Quand la manifestation a commencé à s'essouffler, on m'a invité à revenir le lendemain pour participer à une réunion de plus grande ampleur. À 13h, environ 500 travellers, gens du coin et militants se sont retrouvés pour battre le pavé de la gare de Wickford à Dale Farm - accompagnés par les forces de police - en chantant « Hey ! Ho ! Tony Ball has got to go ! »

Tony Ball est le type est à la tête du conseil local. Quand j’ai demandé à Cathleen ce qu’elle lui dirait s’il était à côté de nous, elle m’a répondu, « Je lui demanderais s’il serait d'accord pour qu’on échange nos vies. S’il aimerait que des gens du voyage se pointent chez lui, le mettent à la rue pour vivre dans une caravane sans électricité, sans sanitaires, et parfois même, sans eau. J’aimerais bien voir s’il nous expulserait toujours. »

Ça nous a pris environ une heure pour atteindre Dale Farm. Sur le chemin, on s’est arrêtés à l’école primaire qui serait obligée de fermer ses portes si les familles étaient exclues - les classes d'ici étant composées à 60% d'enfants roms. Un membre du Parlement européen à l’allure chelou, Richard Howitt, s’est pointé pour se faire prendre en photo avec plusieurs gamins. Plus tard, il a fait un discours en compagnie de plusieurs représentants de groupes antifascistes, d’Amnesty International et du « Conseil Gitan de Grande-Bretagne ».

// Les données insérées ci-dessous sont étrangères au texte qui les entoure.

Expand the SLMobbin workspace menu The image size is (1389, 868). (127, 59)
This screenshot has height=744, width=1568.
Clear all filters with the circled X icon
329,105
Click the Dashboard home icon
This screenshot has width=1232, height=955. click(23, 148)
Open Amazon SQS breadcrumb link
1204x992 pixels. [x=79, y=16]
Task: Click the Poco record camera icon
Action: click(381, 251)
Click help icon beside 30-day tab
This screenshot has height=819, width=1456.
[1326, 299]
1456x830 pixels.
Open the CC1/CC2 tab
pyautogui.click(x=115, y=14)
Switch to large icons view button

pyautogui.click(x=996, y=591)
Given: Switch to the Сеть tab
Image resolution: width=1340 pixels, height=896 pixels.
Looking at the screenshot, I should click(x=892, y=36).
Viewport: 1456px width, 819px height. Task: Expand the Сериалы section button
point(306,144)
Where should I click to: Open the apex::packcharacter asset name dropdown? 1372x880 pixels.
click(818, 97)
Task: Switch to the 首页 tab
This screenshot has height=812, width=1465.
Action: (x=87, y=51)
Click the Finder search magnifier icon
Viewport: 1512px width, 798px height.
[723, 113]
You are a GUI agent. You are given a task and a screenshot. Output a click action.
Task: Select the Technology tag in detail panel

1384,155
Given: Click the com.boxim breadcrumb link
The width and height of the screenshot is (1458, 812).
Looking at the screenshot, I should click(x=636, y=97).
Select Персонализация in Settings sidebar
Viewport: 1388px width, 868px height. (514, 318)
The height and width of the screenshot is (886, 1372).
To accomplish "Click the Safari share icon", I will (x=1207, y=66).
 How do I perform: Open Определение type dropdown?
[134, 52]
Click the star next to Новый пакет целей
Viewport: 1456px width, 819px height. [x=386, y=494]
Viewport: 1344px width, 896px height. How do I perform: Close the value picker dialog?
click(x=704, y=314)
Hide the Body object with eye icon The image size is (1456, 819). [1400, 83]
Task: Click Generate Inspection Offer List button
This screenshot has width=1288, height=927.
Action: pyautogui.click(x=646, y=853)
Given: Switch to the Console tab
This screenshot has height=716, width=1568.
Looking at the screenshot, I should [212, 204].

Les discours ont réellement plombé l'ambiance, et quand j’ai regardé les gitans, beaucoup affichaient ce visage qui signifie la désillusion. Ils étaient plus que tristes, ils étaient las. Je me suis dit que beaucoup avaient déjà vécu cette situation. Peu importe la taille et la couverture médiatique de la manifestation, les huissiers se pointeront quand même aujourd'hui pour les virer de leurs propres terres. Au bout du compte, cette semaine de début septembre n’aura été que le calme avant la tempête, et ce sera désormais aux gitans de se battre seuls lorsque les huissiers viendront. Les militants sur place ont averti qu’ils mèneraient des actions de protestation directes et non violentes, mais certains résidents ont annoncé qu’ils défendraient leurs habitations avec tous les moyens possibles. Certains ont même dit qu’ils les brûleraient avant que les bulldozers s’en chargent. Sur le papier, on ne donnerait peut-être pas cher de ces irréductibles, mais si j’étais huissier, je demanderais une putain d’augmentation avant d'envisager de nettoyer la zone.